Text below:

I want to talk about what late abortion is and is not. The anti-abortion movement has created a false image: as if late abortions involve the death of a nearly full-term baby, the size and age and shape of a newborn. Even the phrase “late-term abortion” implies this.
For the sake of clarity, do abortions ever take place close to or at full term?
No. There are situations where, in a desired pregnancy, a catastrophic event occurs in the middle of the third trimester. For example, a woman came to me and she was over thirty-five weeks. Her doctor sent her to me because the fetus had a stroke that destroyed the brain. The fetus was not going to be able to survive, and if it did it would not have a life.
She was terribly grieved about this. She came to me. I did the injection [that stops the heart of the fetus in utero]. Her fetus was delivered in her hospital with her doctor and her husband present. Do you want to call that an abortion? I don’t call that an abortion. It was an interruption of a pregnancy that was hopelessly complicated. There was no point in forcing her to carry for another month, and then have a dead baby. That is cruel. It may have been necessary two hundred years ago, but it is not necessary now.
What you’re describing, though, is abortion care. To me, that story illuminates something people are learning at great cost now: that abortion is often procedurally indistinguishable from miscarriage management, stillbirth management.

End of Text.
Given records below:

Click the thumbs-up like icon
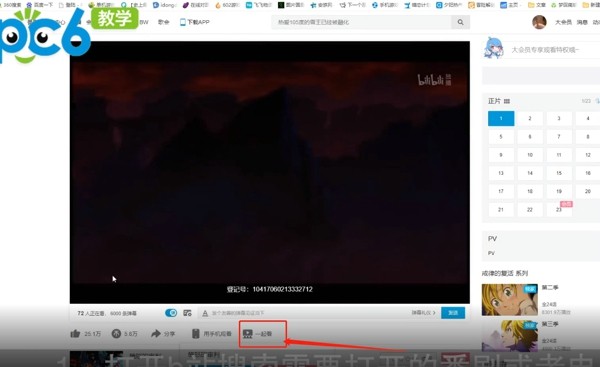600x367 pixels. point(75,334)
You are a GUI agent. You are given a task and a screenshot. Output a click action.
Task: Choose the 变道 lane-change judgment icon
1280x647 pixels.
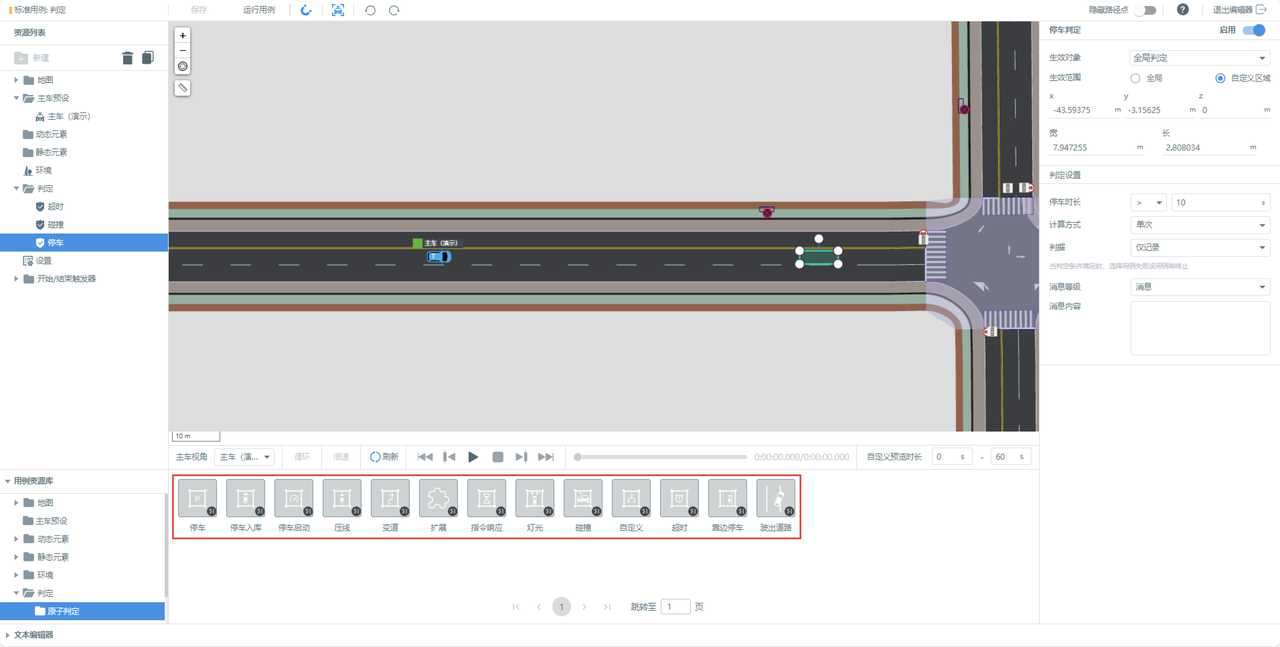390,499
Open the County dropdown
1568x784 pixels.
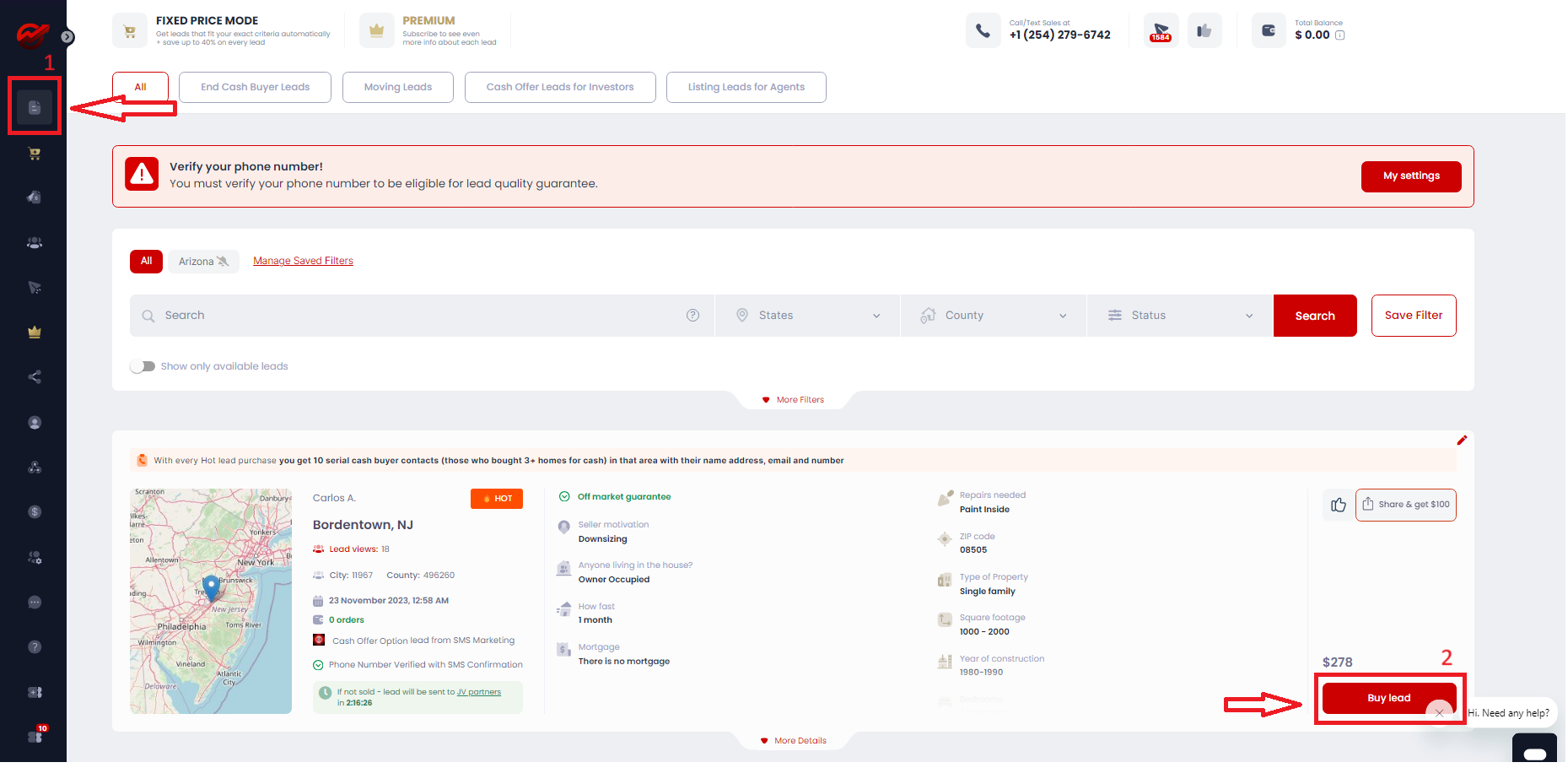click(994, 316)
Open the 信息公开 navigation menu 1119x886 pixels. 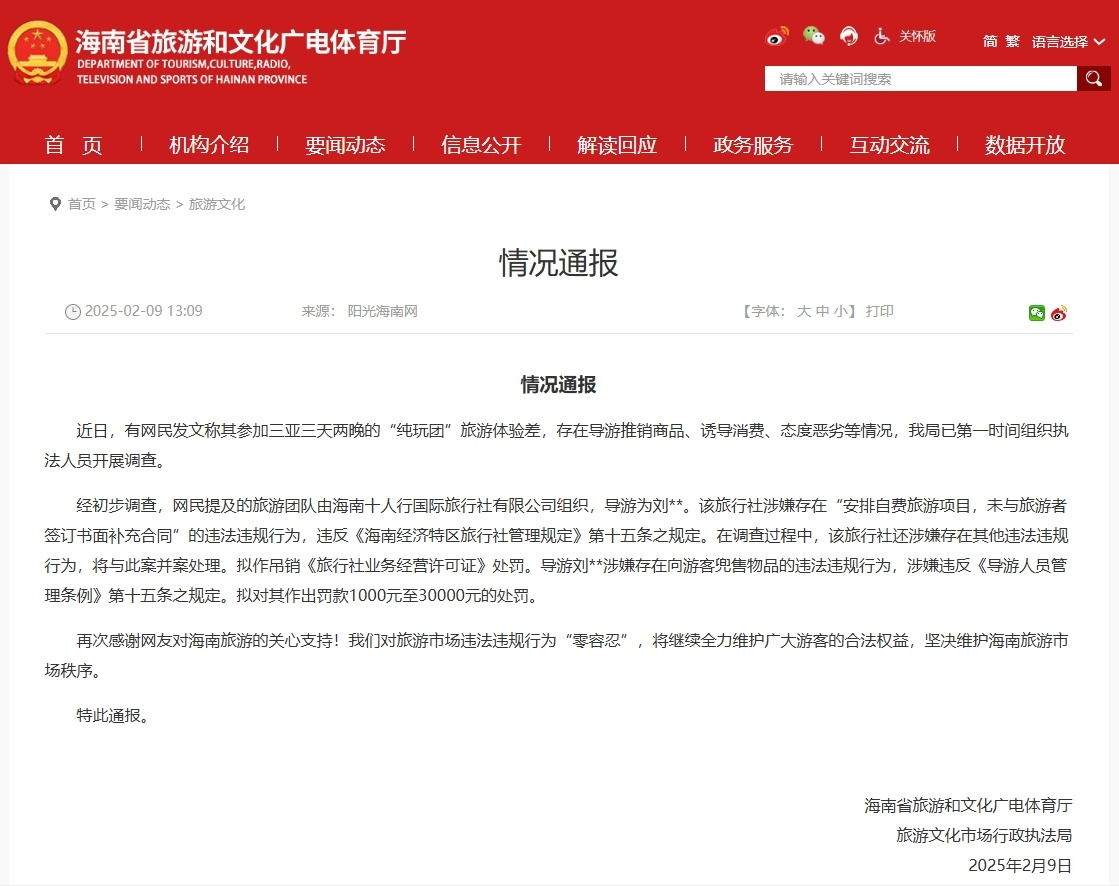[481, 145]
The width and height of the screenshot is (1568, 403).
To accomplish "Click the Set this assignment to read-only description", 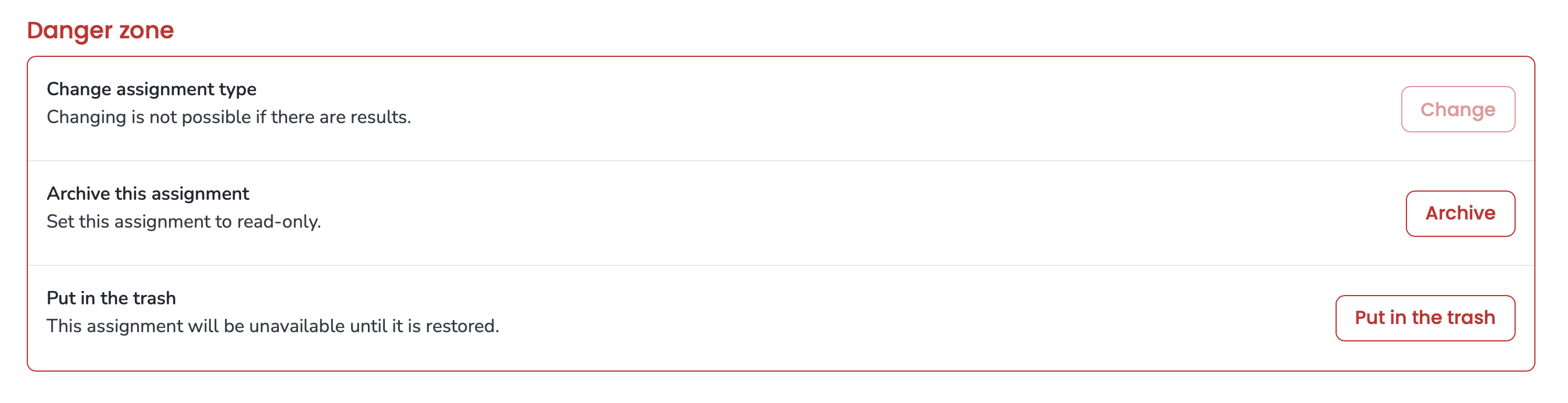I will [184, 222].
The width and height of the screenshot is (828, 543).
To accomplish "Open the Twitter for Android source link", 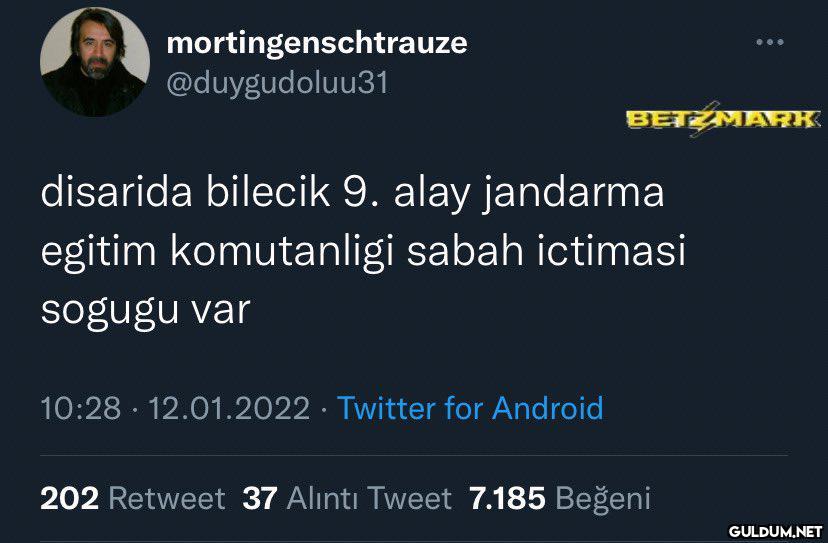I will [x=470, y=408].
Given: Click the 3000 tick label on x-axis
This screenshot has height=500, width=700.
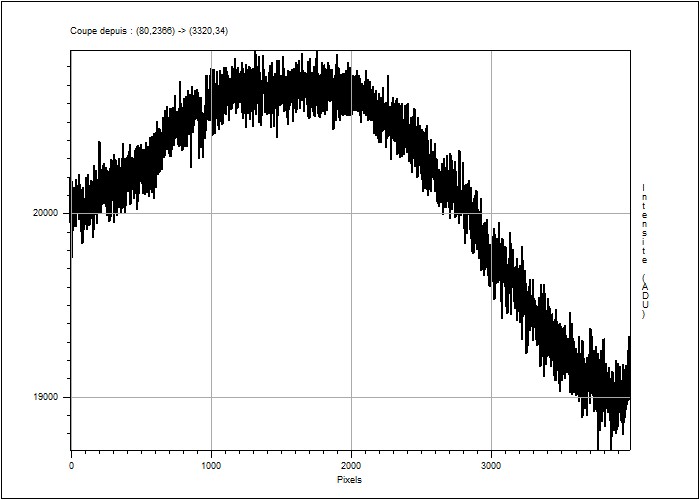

End of Given records.

**Work instructions:**
1 - Retype the part of the passage on late abortion that opens with the words containing "What you’re describing, though, is" and closes with "management, stillbirth management.".
2 - List the kinds of care named in the last paragraph of the passage on late abortion.
3 - Carry the passage on late abortion on past its final sentence.
The data after the passage on late abortion come from a separate source.

**Answers to each task:**
1 -
What you’re describing, though, is abortion care. To me, that story illuminates something people are learning at great cost now: that abortion is often procedurally indistinguishable from miscarriage management, stillbirth management.

2 -
abortion care
miscarriage management
stillbirth management

3 -
It is a fundamental, essential part of reproductive health care for women.
But, in discussing late abortion, we’re talking about very rare cases. About 1.3 per cent of abortions take place at or after twenty-one weeks, which is halfway through the second trimester. Still, this is the type of abortion your clinic specializes in, and performs almost exclusively.
Right after Texas passed S.B. 8, and then after the Dobbs decision, we were flooded with patients who needed late abortions because they were being turned down everywhere else. We couldn’t see patients who were earlier in their pregnancies, because we were just too busy taking care of the more difficult patients. We have seen some earlier patients now, but our special interest is in helping women who are having abortions later in pregnancy because they have the most difficult circumstances. They’re at the end of the line. They can’t find anyone else to do this.
What other misperceptions about late abortion have you encountered in your career?
People have the idea that a woman just decides she doesn’t want to be pregnant. She wants to get a new dress, or she wants to go to prom next week, so she decides to end the pregnancy. But women take this decision very seriously. Obviously, the operation is highly stigmatized. Many women, right after Trump was elected, thought that abortion was illegal and were afraid to even make the phone call, much less come in. And now abortion is functionally illegal in about twenty states, and we have situations where women come in, have their abortion, and are afraid to go to their own doctor or any doctor in their home state for a follow-up exam, which they need to have—because they’re afraid to be arrested and sent to jail. That is not a complete fantasy; there are threats to that effect.
In terms of popular speculation about late abortion, there was the partial-birth-abortion meme, which was set up in the nineties when an anti-abortion group took some fragmentary information from a presentation at one of [the National Abortion Federation] meetings and turned it into a weapon. People believed that this was a way that late abortions were being done. And there were a few people doing a few of these procedures, but it was never the principal way things were done. It has been a very damaging bit of psychological warfare.